Testo »
****************
La politica italiana tra Trump e la Germania

Potrebbero essere settimane calde per la politica italiana, ma non lo sono se non per quel che riguarda una quota limitata di fan-club dei partiti in campo. L’impressione a stare in mezzo alla gente normale è che tutto scivoli via come uno spettacolo le cui scene essendo ormai conosciute non suscitano particolare coinvolgimento.
Ovviamente quel che sta succedendo è importante, ma gran parte dell’opinione pubblica fa fatica a rendersene pienamente conto. Prendete la vera e propria esplosione della nuova linea politica di Trump: è così palesemente sopra le righe, paradossalmente teatrale che la gente fa fatica a ritenerla reale e capace di cambiare le cose. Si aspetta più o meno che la bolla scoppi. Naturalmente non andrà così, almeno per un periodo di tempo non breve, tuttavia la preminenza di un sentimento che da un lato si aspetta che succedano sconvolgimenti e che dall’altro li vuol tenere lontani da sé declassandoli fa sì che il coinvolgimento nelle tensioni della politica sia sostanzialmente modesto.
****************
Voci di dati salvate
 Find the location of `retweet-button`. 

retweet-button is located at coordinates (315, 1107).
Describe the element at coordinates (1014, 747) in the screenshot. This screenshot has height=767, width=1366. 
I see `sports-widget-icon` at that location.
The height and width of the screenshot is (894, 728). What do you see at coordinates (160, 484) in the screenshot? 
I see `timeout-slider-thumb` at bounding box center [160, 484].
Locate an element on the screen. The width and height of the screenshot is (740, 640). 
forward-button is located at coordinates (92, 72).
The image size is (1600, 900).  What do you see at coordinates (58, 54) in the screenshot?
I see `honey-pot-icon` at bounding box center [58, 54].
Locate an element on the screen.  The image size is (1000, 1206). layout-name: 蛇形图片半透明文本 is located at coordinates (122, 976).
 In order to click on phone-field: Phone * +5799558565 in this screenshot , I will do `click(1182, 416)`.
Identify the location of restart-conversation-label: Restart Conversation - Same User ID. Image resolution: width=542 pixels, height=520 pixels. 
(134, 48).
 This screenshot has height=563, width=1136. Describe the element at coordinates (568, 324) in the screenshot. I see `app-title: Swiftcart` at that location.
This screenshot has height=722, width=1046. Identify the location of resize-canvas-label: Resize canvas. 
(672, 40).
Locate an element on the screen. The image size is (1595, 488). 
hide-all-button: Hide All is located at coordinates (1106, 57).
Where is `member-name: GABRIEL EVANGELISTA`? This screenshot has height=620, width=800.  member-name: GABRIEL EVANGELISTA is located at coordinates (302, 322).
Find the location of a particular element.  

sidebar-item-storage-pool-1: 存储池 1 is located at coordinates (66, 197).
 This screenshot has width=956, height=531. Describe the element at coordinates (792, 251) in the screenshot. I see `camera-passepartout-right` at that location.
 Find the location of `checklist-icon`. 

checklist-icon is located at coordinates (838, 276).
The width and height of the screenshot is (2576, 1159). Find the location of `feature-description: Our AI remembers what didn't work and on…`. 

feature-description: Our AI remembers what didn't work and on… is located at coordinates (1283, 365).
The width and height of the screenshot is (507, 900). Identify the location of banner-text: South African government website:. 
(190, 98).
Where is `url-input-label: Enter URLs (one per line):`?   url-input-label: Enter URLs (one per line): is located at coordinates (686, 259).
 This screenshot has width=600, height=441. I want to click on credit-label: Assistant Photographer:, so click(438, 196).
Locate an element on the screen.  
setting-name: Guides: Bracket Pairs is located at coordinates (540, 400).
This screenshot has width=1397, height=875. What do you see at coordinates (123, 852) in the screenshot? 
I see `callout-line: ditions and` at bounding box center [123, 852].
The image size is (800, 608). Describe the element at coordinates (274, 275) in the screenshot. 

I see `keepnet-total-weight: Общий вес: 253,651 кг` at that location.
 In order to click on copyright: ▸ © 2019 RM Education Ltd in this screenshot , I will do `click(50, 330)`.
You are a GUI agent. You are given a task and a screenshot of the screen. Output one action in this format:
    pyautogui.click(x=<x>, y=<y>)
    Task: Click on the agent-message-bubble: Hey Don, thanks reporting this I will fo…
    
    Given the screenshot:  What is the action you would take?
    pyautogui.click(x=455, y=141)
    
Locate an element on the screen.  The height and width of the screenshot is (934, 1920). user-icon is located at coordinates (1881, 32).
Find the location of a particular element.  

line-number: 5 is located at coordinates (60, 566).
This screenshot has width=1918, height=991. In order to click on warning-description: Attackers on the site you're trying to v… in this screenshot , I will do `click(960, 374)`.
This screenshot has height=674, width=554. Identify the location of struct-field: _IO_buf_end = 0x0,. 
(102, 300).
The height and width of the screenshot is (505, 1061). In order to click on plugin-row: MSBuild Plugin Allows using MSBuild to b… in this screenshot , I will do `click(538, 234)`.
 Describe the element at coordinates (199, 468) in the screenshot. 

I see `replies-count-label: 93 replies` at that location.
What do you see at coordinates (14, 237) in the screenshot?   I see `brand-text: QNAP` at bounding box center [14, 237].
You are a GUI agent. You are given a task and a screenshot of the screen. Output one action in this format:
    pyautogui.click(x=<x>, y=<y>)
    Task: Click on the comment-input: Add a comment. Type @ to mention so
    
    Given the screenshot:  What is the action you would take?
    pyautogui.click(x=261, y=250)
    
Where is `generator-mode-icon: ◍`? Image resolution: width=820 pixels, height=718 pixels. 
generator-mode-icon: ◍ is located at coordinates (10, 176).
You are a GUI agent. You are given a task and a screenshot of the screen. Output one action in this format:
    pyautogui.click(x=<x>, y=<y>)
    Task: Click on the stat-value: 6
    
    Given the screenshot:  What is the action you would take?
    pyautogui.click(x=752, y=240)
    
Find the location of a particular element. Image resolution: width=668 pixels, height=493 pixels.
****************
Consegna »
Nel testo sulla politica italiana, che cosa si aspetta più o meno la gente riguardo alla nuova linea politica di Trump?

Risposta »
Che la bolla scoppi.